Oposição critica palavras de Moedas. “É ridículo”, acusa PS

Quando o tema veio a lume, no verão passado, João Paulo Saraiva era o número dois de Fernando Medina e responsável pelo pelouro das Finanças. Esta tarde, em frente aos Paços do Concelho, o atual líder da vereação do PS, agora na oposição, veio defender a face socialista lembrando que a multa não é definitiva, mas “recorrível para os tribunais”. Se assim decidir, Carlos Moedas contará com “todo o apoio” num eventual recurso. “Não poderia ser de outra forma.”

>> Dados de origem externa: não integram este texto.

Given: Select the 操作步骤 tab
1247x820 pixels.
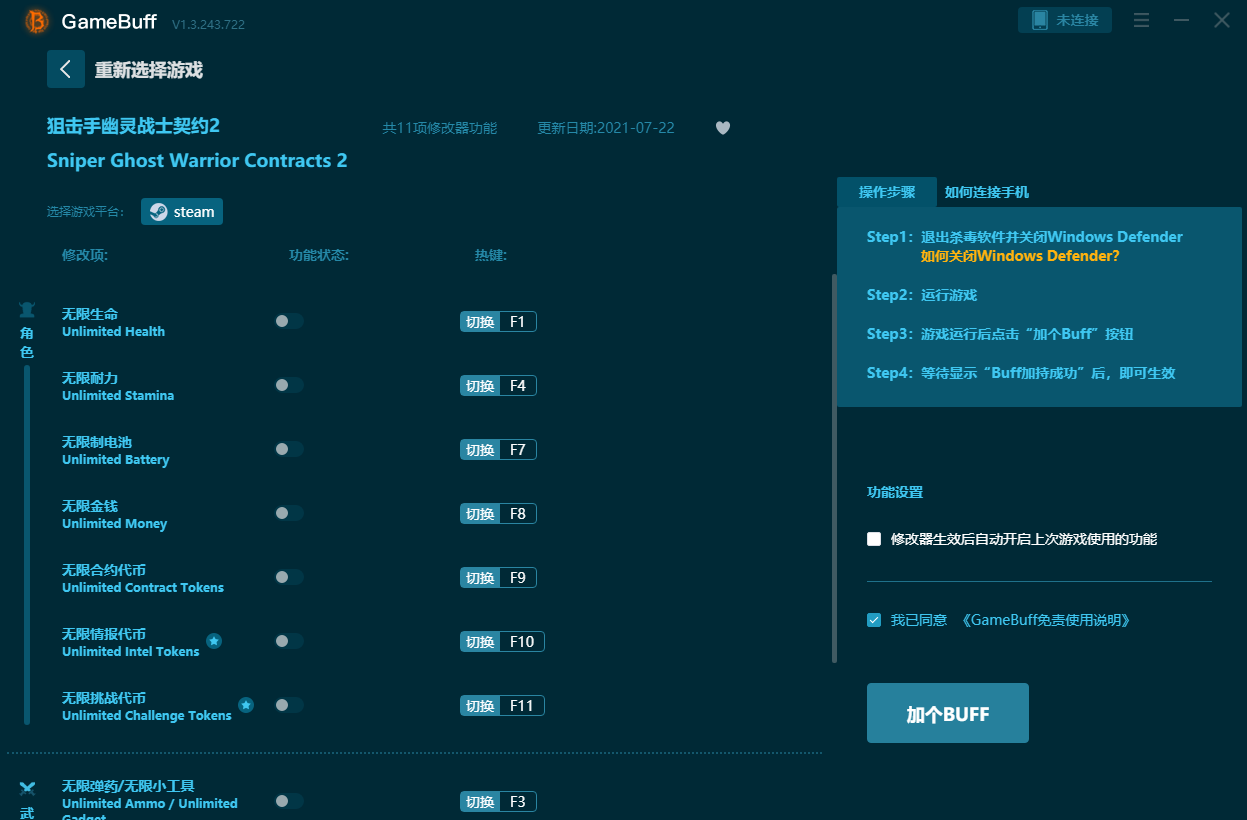Looking at the screenshot, I should (886, 192).
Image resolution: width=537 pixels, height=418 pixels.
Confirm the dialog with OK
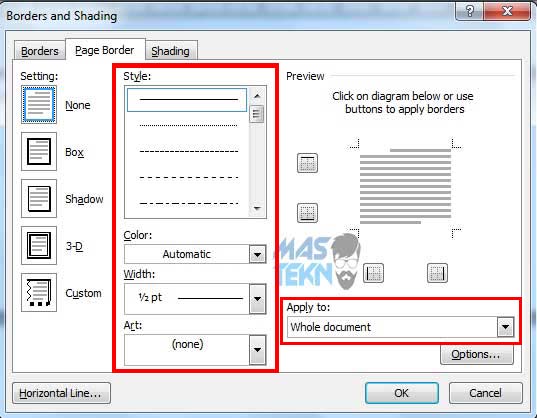[401, 393]
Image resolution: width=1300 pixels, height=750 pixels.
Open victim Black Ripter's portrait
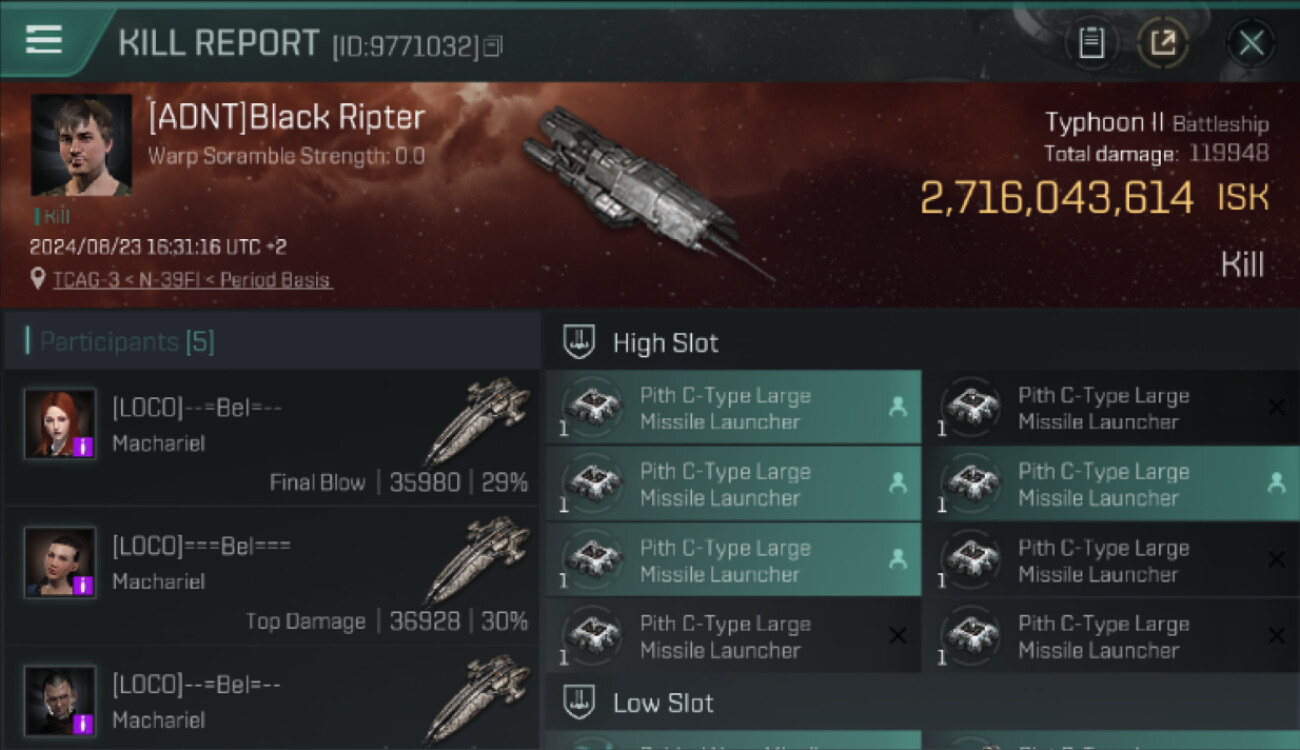click(x=81, y=145)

Aos microfones da SIC e da RTP, João Paulo Saraiva lembrou outros casos em que a CNPD multou a Câmara de Lisboa em determinados valores e que, após recurso aos tribunais, acabaram em quantias mais baixas. Ou nenhumas. “O que a CNPD aplica depois os tribunais vêm dizer que é muito menos”, frisou o vereador, acusando ainda a comissão de atribuir à autarquia “uma ação dolosa, sem o provar”. Além disso, o município lisboeta não aceita a visão da CNPD de que “não é legítimo” transmitir dados dos promotores de manifestações à PSP. “Isso é um absurdo.” “Recusámo-nos a aplicar [esse princípio] com a unanimidade de todas as forças políticas” na Câmara, atira ainda.

Além das críticas à CNPD, Saraiva guarda algumas para o atual executivo de Carlos Moedas e a alegada dificuldade que uma multa desta dimensão pode causar na prestação de serviços essenciais aos lisboetas. Com um orçamento acima dos mil milhões de euros, “alguma coisa vai mal” se uma multa de 1,2 milhões puser em causa algum desses serviços ou prestações sociais. “É ridículo”, acusa o líder do PS na Câmara, para quem o executivo PSD/CDS só o diz “porque estamos em altura de campanha eleitoral”.

A acusação é semelhante à que faz o resto da oposição, tanto do lado do PCP como do Bloco de Esquerda, embora sem se referirem à campanha eleitoral. Para os bloquistas, “as pessoas, sobretudo as mais vulneráveis, nunca devem ser arma de arremesso político”. Por isso, e lembrando mais uma vez o orçamento da Câmara, o Bloco recusa que possam ficar em causa quaisquer apoios sociais, aproveitando para deixar uma bicada a uma das medidas aprovadas por Moedas, contra a qual o Bloco se opôs. “Há apenas uma semana, [a CML] prescindiu de 30 milhões de euros de receita de IRS”, quando aprovou um aumento da devolução do imposto aos munícipes, como Moedas tinha proposto na campanha eleitoral.

Do lado do PCP, a mesma leitura. “A situação financeira do Município não permite que se utilize como pretexto o pagamento desta multa para recusar as necessárias respostas de que a cidade de Lisboa necessita, nomeadamente no plano social”, escreve a vereação comunista, em comunicado enviado esta tarde às redações.

CNPD: CML teve “militante vontade” em violar regras

O relatório da CNPD não “desmerece” as correcções efetuadas pela CML após as más práticas terem sido tornadas públicas, nomeadamente a “avaliação de impacto” pedida por Fernando Medina. No entanto, sublinha: as “correções foram insuficientes” no que toca à “gestão dos avisos e adensam as dúvidas sobre a genuína vontade de alterar os procedimentos por forma a alinhá-los com a lei.”

Nomeadamente, a CNPD critica o facto de a autarquia ter apenas tentado limitar o envio de dados pessoais à PSP e ao Ministério da Administração Interna (MAI) – isto num despacho interno de 2013, que o gabinete de apoio à presidência não respeitou. Esta prática “sugere uma militante vontade de violar as disposições legais aplicáveis”, diz a CNPD, bem como um “défice de organização” na estrutura da CML.